Hum, you are doing well already, for sbd who "doesn't know much about JavaScript", ah-ah...!, you are already much more Advanced than me, oops...! :wink:
I won't try to "fix" your 'EVAL()' Statements, as I don't like/do/use REGEX, and I would have a much simpler Approach, in pure '.iim' that you can loop with the standard '!LOOP' and you can of course easily convert to a '.js' Script if you want...

Part_1:
The Principle would be based on the Technique I've demonstrated in the following Thread:
- Re: Get number of lines from CSV and use as variable?
... with a Script in the Post corresponding to my direct Link. You can then reuse the last Row_Nb to directly access the last Row in your '.CSV' to get the Name of the last File that got processed (for '!DATASOURCE_LINE'). But as you would already have your 'Progress_Tracker' File open, you actually don't really need the iMacros '!DATASOURCE' Mechanism, you could retrieve the Name of that File directly.

To use "my" Technique, you simply need to enclose your Col in the 'SAVEAS' between 2 extra Cols containing some unique Char (Combination), like "###" and "##" for example that I used in the other Thread. (And a simple 'EVAL()' with 'lastIndexOf()' + 'split()' will get you the name of your File.)

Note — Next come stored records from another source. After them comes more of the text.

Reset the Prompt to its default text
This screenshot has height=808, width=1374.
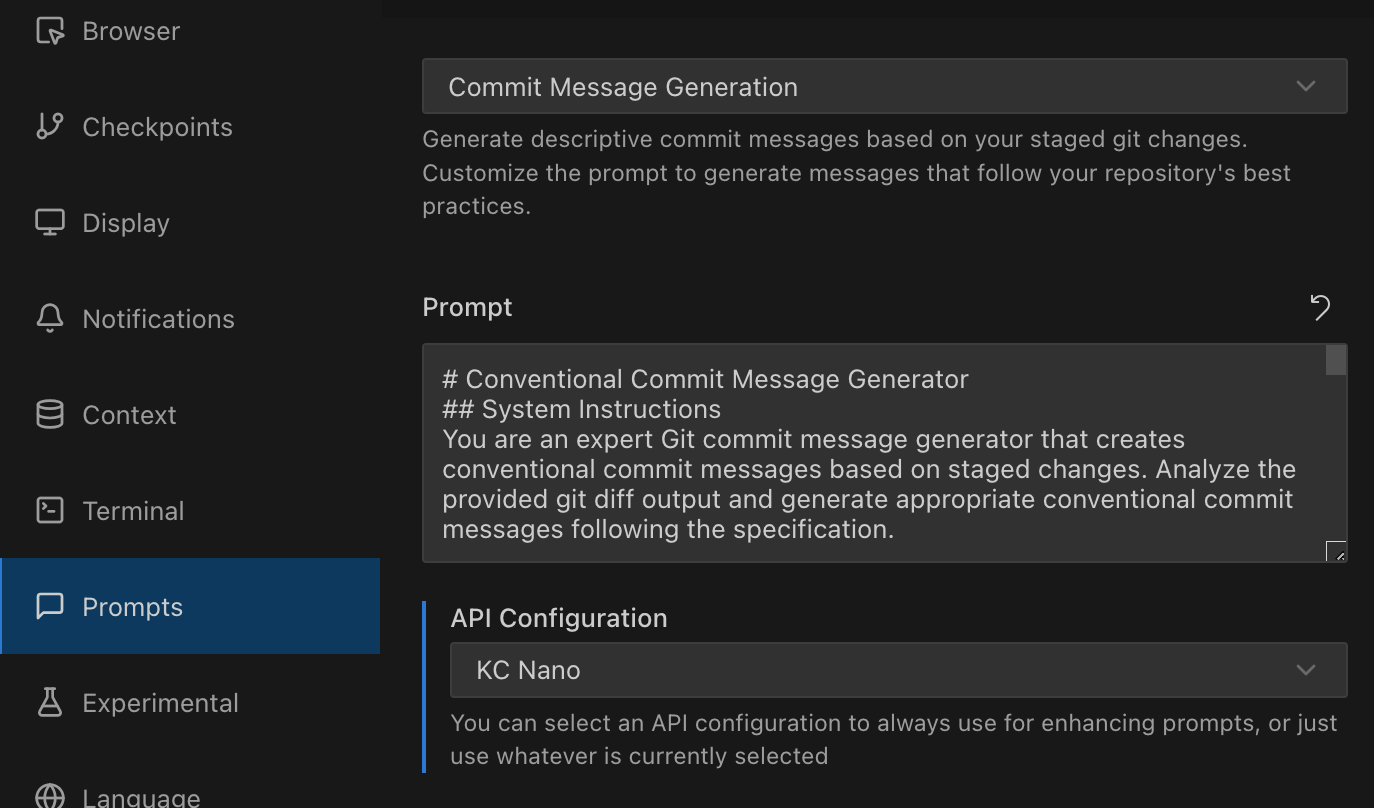pyautogui.click(x=1320, y=307)
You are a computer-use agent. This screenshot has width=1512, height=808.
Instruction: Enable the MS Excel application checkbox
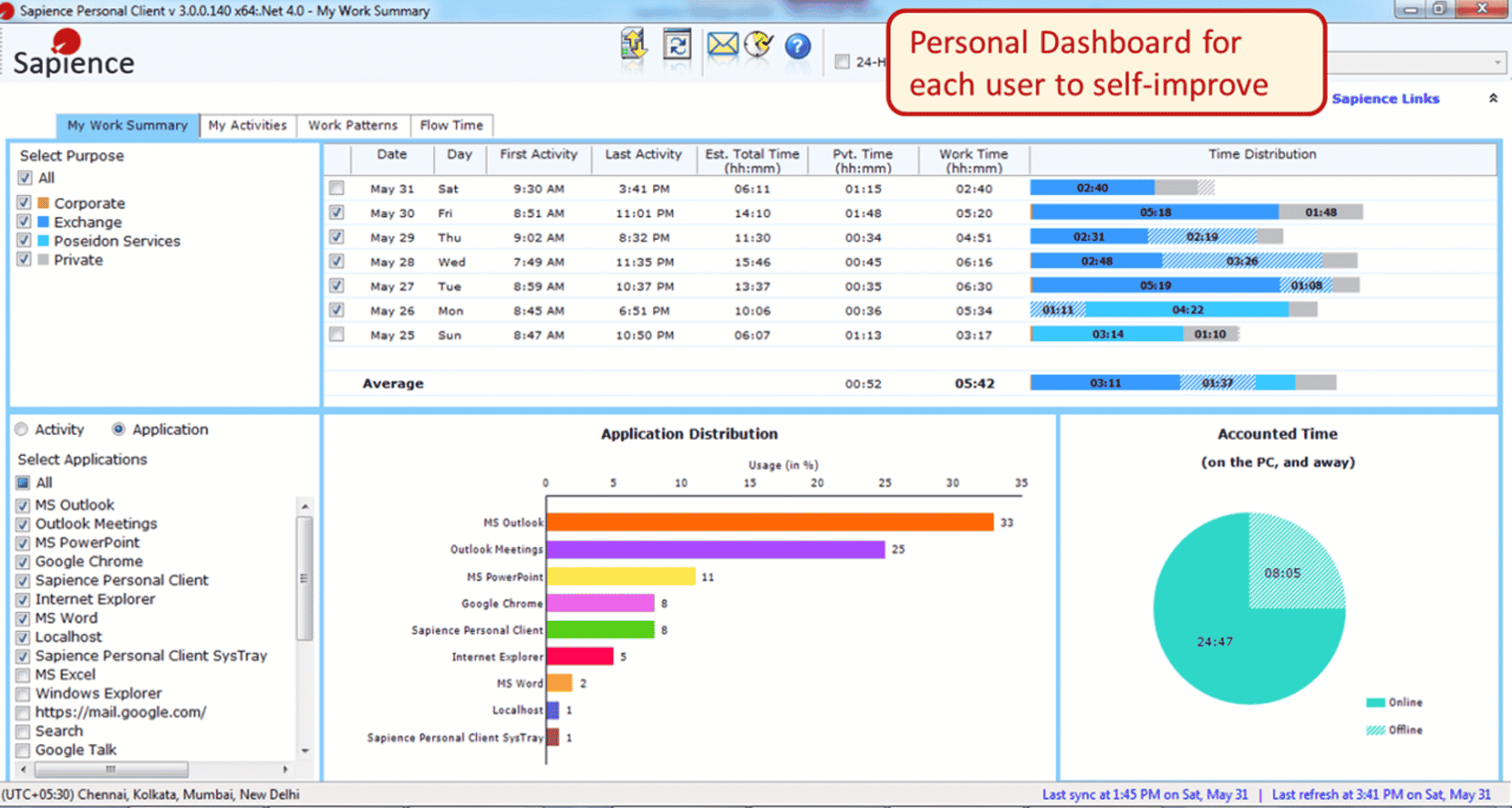[x=23, y=675]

One Condition for my Method to work is to NOT use the '.CSV' File Extension for the 'SAVEAS', ah-ah...!
=> '.TXT' or '.LOG' for example are OK...

Part_2:
Displaying the Content of your Folder with "URL GOTO=file:///D:/My_Folder/" is a perfect Idea. :D
The Dir Listing is then nicely displayed in an HTML Table by the Browser that you can extract Row by Row ('TYPE=TR') or Cell by Cell ('TYPE=TD').

When loading the Content of the Folder, you make sure to sort the Content on "Last Modified" (oldest first) (to make sure you will always process your Files based on their Creation/Modification Timestamp from the oldest.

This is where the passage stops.